Panelist Coral Davenport, who reports on energy and climate change policy for the New York Times, said during the event that though the Paris talks in many ways seem similar to the discussions leading up to the “partial measures” of the 1997 Kyoto Protocol and 2009 Copenhagen Accord, the fact that the U.S. is now entering the discussions with a climate policy on the table is potentially game-changing.
Davenport said, however, that even if a global accord is reached with wide international support, the world will still have a long way to go towards capping global temperatures at two degrees Celsius above the pre-industrial average, the long-term goal of the United Nations Framework Convention on Climate Change.
Stavins said he agreed with Davenport, saying that the new approach of putting all countries under the same legal framework—rather than giving different commitments to OECD countries and others as was done under the Kyoto Protocol—is a significant step forward.
Many countries have also submitted public Intended Nationally Determined Contributions documents in anticipation of the conference, outlining their expected contribution to combatting climate change after 2020 with varying levels of commitment depending on a country’s level of economic development, Stavins said.
“‘Common but differentiated responsibilities and respective capabilities’—that is part of the framework convention under which all of these negotiations are taking part,” Stavins said. “The agreement that will be reached in Paris does not reject that, it does not repeal that—it’s working under that.”
The panelists also discussed how the political climate in Washington and the Senate’s opposition to U.S. President Barack Obama’s energy policy will affect the United States’ role in the proceedings.
For his part, Zou Ji, deputy director general of the National Center for Climate Change Strategy and International Cooperation under the National Development and Reform Commission in China, said he was concerned whether the U.S.’s INDC targets could be implemented regardless of the party in power, especially considering the upcoming 2016 elections.

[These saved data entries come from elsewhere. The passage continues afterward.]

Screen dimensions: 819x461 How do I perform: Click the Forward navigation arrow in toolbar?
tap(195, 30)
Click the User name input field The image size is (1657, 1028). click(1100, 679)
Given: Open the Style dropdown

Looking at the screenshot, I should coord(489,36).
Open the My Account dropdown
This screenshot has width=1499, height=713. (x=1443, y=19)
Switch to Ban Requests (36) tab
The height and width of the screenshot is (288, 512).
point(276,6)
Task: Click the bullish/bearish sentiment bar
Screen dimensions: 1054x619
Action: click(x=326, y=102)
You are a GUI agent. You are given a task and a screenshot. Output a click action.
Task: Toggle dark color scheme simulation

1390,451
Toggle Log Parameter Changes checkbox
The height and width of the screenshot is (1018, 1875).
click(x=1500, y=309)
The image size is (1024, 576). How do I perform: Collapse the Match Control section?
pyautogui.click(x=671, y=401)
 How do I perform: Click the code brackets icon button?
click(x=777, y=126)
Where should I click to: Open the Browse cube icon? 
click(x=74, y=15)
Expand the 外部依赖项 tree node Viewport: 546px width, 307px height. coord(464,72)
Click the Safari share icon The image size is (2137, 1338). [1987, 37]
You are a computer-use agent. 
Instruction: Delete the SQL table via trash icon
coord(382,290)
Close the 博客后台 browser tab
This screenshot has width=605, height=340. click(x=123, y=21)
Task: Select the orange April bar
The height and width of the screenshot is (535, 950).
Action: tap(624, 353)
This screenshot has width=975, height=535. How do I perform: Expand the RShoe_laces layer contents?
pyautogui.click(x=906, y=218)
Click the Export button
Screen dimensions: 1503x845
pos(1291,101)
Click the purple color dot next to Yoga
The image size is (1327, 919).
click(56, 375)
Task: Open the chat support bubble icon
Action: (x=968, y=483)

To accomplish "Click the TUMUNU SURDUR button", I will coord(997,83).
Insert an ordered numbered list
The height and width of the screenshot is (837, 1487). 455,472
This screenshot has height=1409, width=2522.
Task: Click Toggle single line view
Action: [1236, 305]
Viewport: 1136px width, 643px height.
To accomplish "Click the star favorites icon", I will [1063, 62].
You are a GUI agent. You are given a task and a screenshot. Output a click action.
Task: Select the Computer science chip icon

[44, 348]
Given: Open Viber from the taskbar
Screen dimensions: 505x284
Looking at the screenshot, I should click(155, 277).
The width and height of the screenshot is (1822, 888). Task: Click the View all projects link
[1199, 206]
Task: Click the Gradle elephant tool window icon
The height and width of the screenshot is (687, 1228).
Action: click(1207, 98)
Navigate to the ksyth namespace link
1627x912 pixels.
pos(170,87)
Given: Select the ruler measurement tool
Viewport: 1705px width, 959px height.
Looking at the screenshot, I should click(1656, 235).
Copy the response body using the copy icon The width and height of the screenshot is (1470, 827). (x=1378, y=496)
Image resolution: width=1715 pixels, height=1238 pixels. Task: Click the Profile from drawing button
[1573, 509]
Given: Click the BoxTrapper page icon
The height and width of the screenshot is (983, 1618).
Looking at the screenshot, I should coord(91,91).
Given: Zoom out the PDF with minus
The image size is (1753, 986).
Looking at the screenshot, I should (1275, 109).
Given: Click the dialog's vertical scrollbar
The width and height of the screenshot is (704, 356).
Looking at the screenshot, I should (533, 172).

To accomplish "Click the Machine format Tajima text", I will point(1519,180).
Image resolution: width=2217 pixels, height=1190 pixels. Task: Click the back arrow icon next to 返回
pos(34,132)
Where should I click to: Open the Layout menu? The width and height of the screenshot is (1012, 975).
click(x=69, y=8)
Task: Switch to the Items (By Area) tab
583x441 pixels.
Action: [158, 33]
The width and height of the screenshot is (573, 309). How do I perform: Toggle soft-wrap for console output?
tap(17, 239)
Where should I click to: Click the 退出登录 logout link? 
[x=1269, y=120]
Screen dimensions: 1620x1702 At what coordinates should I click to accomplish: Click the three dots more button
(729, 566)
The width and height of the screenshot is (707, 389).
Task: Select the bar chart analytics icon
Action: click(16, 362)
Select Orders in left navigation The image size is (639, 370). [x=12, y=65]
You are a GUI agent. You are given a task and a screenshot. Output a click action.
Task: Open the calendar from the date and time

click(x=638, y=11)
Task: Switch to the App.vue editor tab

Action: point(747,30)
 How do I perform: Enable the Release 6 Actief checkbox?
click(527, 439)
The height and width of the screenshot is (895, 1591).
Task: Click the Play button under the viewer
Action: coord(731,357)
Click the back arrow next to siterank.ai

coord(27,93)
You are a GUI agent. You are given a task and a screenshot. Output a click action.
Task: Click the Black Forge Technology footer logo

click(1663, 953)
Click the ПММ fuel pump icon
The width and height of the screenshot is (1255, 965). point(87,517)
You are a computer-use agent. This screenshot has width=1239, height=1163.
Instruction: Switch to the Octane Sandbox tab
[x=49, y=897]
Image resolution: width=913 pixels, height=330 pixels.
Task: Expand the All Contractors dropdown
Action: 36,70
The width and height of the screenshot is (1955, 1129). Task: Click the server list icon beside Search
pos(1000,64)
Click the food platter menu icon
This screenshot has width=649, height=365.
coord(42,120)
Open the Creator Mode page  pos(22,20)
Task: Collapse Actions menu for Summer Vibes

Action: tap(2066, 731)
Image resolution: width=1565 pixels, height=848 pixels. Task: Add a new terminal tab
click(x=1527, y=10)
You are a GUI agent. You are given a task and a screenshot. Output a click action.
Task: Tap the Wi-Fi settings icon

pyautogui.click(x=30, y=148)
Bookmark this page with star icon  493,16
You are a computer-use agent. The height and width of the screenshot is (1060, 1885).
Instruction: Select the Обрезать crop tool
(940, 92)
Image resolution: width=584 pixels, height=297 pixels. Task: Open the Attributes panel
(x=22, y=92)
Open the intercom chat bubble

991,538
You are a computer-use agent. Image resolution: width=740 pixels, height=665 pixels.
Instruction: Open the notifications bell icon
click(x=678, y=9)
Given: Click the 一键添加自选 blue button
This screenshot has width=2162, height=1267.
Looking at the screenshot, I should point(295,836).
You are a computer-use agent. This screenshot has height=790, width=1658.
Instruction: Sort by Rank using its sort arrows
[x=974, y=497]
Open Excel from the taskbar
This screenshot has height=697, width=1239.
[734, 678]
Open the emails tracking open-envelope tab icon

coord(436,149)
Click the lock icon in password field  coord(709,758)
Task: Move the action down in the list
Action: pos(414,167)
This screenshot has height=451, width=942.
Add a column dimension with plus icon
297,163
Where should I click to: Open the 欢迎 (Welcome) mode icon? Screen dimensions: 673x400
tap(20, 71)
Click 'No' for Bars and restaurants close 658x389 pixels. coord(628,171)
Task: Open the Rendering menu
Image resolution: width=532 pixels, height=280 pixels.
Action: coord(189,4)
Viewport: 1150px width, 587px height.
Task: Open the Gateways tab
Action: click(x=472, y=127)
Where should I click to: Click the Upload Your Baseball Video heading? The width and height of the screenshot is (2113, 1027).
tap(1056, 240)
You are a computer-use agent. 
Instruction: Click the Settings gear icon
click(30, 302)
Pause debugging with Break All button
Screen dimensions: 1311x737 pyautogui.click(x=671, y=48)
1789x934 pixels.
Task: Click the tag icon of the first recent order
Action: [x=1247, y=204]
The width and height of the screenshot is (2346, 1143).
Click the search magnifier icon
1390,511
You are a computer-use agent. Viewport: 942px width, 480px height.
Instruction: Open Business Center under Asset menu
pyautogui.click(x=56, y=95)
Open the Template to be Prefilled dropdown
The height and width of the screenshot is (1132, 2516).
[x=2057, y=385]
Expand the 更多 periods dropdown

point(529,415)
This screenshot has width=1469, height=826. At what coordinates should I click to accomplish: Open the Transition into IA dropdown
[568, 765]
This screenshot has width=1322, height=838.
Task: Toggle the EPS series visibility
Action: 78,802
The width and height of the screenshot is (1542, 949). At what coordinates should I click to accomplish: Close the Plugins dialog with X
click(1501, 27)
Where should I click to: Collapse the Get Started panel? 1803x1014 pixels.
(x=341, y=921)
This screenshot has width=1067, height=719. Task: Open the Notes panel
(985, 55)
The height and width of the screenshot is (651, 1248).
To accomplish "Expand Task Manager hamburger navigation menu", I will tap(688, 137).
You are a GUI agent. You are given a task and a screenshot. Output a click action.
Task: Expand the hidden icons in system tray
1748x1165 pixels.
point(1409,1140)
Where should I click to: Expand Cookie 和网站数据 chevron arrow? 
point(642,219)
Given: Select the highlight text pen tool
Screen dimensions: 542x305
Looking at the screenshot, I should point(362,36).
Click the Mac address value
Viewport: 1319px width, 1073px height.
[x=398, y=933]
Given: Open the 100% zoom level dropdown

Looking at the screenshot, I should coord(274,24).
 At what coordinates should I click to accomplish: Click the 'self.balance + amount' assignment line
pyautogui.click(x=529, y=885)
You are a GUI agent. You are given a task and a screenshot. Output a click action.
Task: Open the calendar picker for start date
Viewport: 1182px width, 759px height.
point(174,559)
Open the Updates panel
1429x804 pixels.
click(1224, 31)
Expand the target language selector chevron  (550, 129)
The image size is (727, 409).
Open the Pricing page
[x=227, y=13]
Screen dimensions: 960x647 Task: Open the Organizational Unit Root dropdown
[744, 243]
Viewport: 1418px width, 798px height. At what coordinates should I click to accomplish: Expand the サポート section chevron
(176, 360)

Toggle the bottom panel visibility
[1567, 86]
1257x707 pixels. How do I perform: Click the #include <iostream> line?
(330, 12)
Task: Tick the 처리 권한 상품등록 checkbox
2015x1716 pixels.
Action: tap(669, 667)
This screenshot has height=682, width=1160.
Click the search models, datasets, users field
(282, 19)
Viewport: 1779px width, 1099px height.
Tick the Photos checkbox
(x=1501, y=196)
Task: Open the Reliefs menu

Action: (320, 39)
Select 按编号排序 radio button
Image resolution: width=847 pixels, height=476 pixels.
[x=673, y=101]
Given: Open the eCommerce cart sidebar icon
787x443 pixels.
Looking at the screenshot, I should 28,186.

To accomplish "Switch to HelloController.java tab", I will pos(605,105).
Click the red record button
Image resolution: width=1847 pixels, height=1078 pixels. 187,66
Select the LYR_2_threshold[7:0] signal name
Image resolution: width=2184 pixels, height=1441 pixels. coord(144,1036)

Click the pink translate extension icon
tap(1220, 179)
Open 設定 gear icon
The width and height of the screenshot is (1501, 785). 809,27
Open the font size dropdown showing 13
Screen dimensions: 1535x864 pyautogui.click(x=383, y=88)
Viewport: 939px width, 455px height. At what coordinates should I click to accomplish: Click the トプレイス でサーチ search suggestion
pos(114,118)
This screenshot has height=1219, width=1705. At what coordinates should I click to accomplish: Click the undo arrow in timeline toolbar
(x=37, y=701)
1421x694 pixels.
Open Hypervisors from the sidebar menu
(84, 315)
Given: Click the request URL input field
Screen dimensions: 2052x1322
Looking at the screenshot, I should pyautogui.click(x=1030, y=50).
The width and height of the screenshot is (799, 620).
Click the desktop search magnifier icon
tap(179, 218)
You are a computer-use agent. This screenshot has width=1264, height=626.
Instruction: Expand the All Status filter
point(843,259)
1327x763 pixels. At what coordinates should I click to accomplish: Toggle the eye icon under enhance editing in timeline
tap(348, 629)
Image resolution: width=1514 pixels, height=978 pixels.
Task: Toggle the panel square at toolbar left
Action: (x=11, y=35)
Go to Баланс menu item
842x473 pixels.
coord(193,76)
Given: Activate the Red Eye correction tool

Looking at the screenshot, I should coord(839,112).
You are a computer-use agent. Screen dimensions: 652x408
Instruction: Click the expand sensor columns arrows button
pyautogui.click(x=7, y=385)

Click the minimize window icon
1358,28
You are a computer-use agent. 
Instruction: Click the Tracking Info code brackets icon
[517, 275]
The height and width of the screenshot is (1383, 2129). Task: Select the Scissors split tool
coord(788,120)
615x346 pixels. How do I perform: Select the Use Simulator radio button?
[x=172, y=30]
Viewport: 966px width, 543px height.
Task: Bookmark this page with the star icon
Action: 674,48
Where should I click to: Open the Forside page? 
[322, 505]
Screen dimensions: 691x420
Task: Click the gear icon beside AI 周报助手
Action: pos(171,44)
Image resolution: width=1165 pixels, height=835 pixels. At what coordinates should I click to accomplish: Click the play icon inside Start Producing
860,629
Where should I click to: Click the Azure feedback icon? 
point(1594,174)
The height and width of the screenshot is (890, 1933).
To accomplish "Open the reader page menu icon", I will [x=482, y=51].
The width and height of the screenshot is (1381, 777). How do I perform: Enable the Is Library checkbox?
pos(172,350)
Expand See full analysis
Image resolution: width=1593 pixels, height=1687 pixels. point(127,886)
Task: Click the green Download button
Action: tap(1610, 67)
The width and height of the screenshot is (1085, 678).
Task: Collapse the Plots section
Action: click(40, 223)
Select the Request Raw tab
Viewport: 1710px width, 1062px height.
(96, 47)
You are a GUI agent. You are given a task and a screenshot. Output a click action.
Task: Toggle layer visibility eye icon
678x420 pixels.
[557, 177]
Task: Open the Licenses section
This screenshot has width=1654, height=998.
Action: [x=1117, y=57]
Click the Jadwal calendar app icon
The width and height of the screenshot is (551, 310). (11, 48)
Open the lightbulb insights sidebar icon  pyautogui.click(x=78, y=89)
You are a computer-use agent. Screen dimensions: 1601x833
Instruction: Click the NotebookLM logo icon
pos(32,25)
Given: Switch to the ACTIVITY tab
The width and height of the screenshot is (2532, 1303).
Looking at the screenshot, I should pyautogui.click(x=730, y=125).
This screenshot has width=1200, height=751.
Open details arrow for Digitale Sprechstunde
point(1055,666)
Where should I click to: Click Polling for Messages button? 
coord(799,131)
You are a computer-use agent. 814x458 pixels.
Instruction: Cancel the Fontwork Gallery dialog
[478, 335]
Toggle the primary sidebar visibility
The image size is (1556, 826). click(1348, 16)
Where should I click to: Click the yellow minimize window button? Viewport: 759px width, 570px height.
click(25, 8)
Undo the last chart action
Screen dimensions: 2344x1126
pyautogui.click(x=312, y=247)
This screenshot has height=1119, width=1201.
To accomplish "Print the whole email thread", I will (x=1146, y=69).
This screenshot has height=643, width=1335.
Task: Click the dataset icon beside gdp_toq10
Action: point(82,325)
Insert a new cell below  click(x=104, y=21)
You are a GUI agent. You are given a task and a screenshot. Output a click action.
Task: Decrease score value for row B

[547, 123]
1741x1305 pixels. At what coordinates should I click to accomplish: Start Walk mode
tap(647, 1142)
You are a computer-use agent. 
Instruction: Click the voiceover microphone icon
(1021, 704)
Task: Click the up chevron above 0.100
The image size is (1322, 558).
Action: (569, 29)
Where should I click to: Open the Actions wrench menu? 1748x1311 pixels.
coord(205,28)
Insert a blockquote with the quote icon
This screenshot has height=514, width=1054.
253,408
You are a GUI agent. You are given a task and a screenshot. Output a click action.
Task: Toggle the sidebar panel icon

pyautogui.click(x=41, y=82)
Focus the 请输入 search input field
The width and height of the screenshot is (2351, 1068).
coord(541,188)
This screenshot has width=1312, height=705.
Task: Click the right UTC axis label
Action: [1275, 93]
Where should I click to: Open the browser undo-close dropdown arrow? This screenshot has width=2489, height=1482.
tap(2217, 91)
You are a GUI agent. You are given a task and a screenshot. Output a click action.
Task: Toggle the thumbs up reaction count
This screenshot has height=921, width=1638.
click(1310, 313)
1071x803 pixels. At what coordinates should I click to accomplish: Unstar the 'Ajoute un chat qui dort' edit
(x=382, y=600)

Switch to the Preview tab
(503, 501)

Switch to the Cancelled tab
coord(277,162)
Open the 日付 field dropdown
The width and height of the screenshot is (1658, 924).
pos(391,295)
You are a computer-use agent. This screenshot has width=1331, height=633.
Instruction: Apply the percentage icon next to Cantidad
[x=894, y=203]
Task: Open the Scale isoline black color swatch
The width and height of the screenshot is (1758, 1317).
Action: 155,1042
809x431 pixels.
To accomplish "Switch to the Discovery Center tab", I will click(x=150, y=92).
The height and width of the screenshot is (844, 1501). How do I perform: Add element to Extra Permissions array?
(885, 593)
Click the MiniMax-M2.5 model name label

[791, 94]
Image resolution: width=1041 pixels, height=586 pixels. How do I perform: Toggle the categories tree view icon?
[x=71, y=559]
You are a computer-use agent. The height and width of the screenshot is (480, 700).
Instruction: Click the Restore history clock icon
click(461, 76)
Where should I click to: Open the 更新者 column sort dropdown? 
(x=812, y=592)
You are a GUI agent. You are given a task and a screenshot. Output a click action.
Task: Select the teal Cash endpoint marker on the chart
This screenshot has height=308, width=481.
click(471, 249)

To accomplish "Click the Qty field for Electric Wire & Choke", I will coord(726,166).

As at the first forum event in April, Faust did not discuss the topic of divestment during her speech, but the issue was posed repeatedly to the panel during a brief question-and-answer session.
“All of the panel except for one are academics or journalists in the US, and it’s not representing the kind of solutions that we would hope our university would endorse in the context of global solutions,” said Divest Harvard member Naima Drecker-Waxman ’18, adding that the goal of the protest was to share Divest Harvard’s narrative with a broader audience.
After the panel, Divest Harvard member Benjamin Franta, a graduate student in Applied Physics, said he was frustrated by the lack of discussion on what universities can contribute beyond the classroom and laboratory.
“These events are really good, but they don’t go nearly far enough, because they talk about what universities have been doing for literally decades about this problem, and we’ve known that that hasn’t been enough,” Franta said.